One of the artists I work with, Joshua Goode, makes these figures that combine a historical aesthetic with very modern-day subject matter, often through bronze casting. He also makes these mockumentaries of archeological digs, where he finds his own little creatures. It’s very well conceived.
You show several photographers, as well. How do they fit in?
Sometimes, if the work I show doesn’t have a three-dimensional element to it, we create an environment using props so that it does!
Not unlike the projects you did with stylists back in the day. Can you tell us about an environment you created for a show?
Florence Montmare, a Vienna-born, New York– and Stockholm-based artist, made a series of photographs about the ending of her relationship, taken with a four-by-five long-exposure camera. We brought a bed and other furniture into the gallery to represent the rooms she had stayed in.
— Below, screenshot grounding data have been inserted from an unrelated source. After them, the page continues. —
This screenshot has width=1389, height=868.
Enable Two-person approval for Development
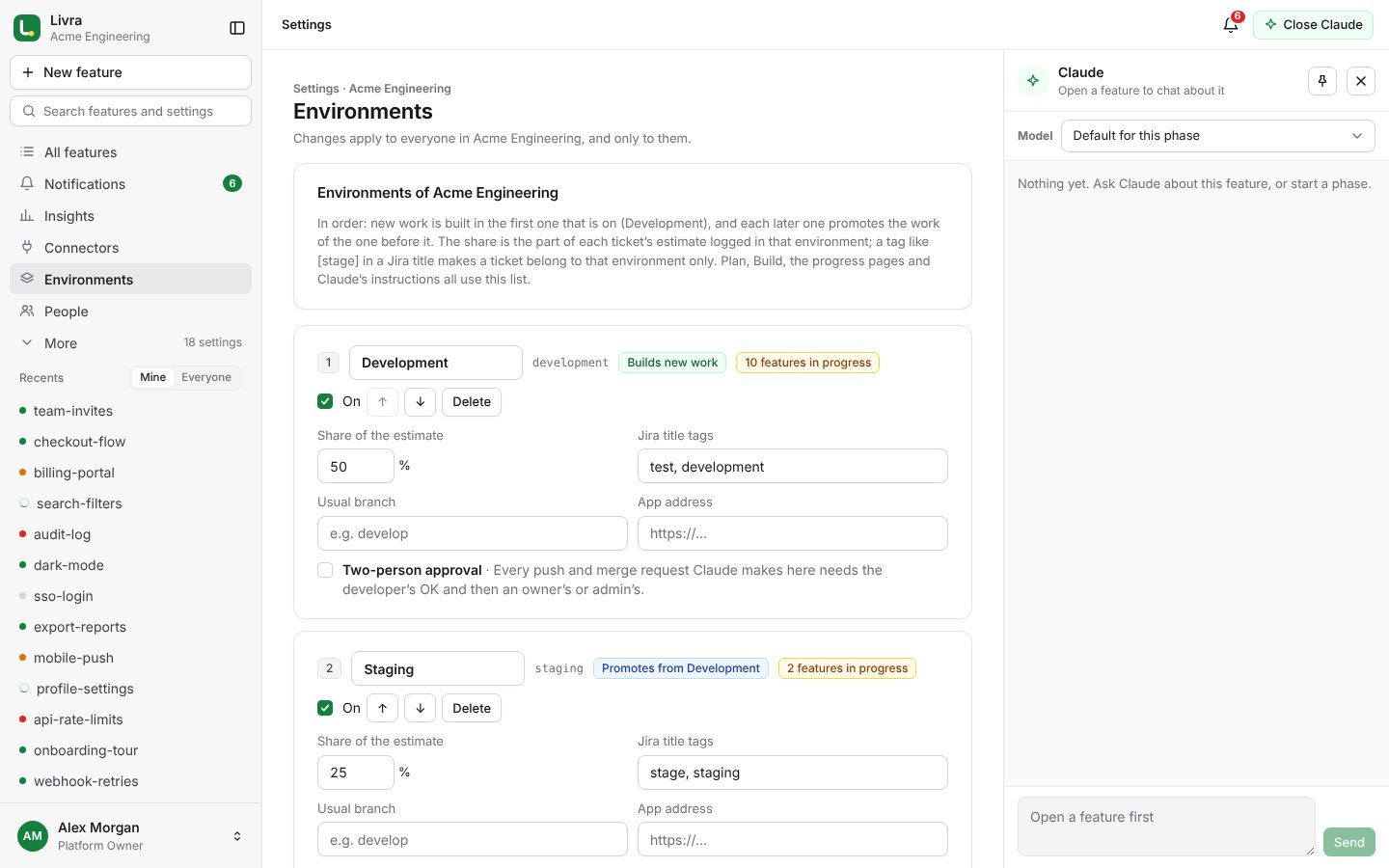(325, 570)
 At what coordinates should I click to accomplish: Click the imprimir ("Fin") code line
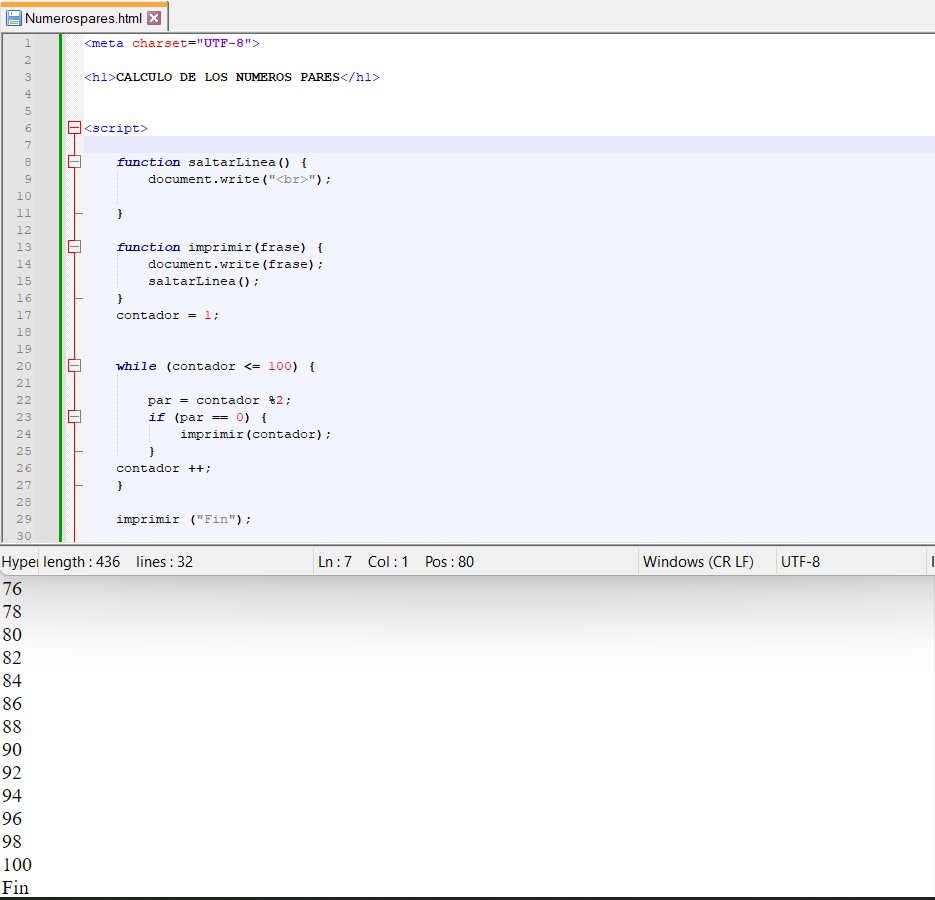[x=184, y=519]
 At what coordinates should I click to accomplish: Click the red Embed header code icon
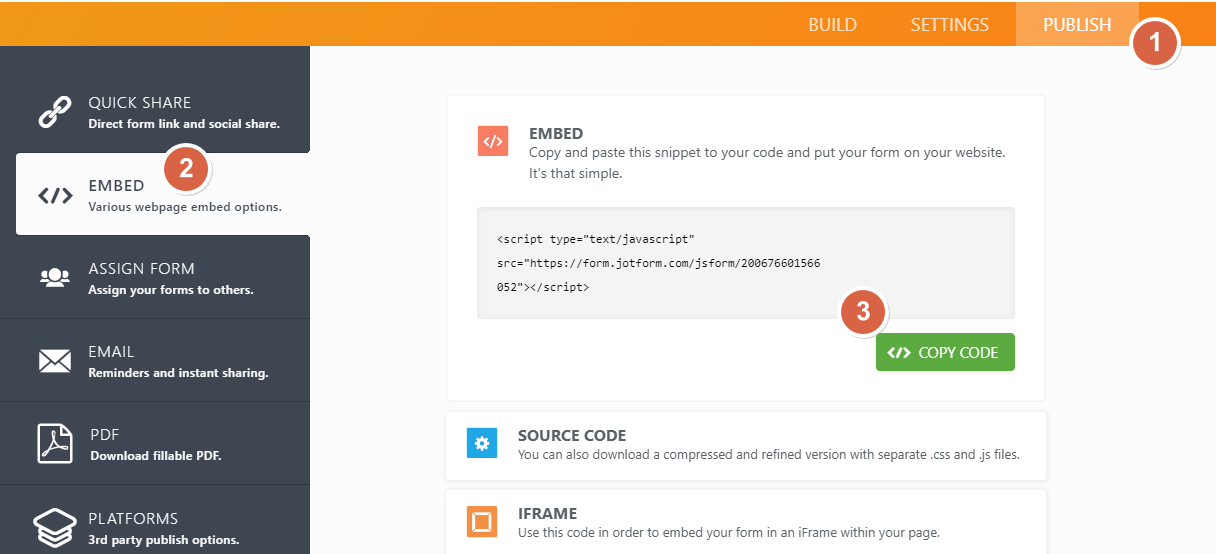coord(492,142)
She invited her ex-boyfriend to come and pose with her for one more picture. She spent twenty-four hours in bed in the gallery waiting for him to show up — or not — and then she took one last photo of the bed alone. It was a great party! And the photographs are beautiful.
You’re located in an extraordinary, historical building in a well-trafficked neighborhood not far from Chelsea’s gallery district. But the building is not obviously home to an art space. How do you get people to come in?
Yes, we’re sort of hiding in plain sight between Ninth Avenue and Hudson Street. It’s hard to find our door, and I’m always trying to explain to people how to locate us. So, we do events. We’ll do receptions and talks, and sometimes, we’ll have artists show how they make their work.
Since artists tend to be friends with other artists, ours all seem to know a lot of performers, and we’ve hosted so many different kinds of performances over the years too — art, opera, dance, string quartets, readings and plays.
The pandemic must really be impacting your program.
We very much relied on doing events, and that obviously does not work right now. So we do virtual shows and virtual events. We’ve had to reschedule some shows for the future.
What can we look forward to this year?
In February, we’re showing work by Ashley Benton, an Atlanta-based sculptor and painter who makes these wonderful ceramic creatures that resemble people with different personalities and animal-like features.
And at some point, we’re going to present sculptures by Ivy Naté. She works with stuffed animals that she collects and then covers in plaster or cement to create these amazing creatures, giving them new life. It will be a sensory experience. She’s using light and sand. You’ll take your shoes off and walk in the sand and sit down and be quiet there in the space. It will feel so good to be back in a gallery experiencing something in person.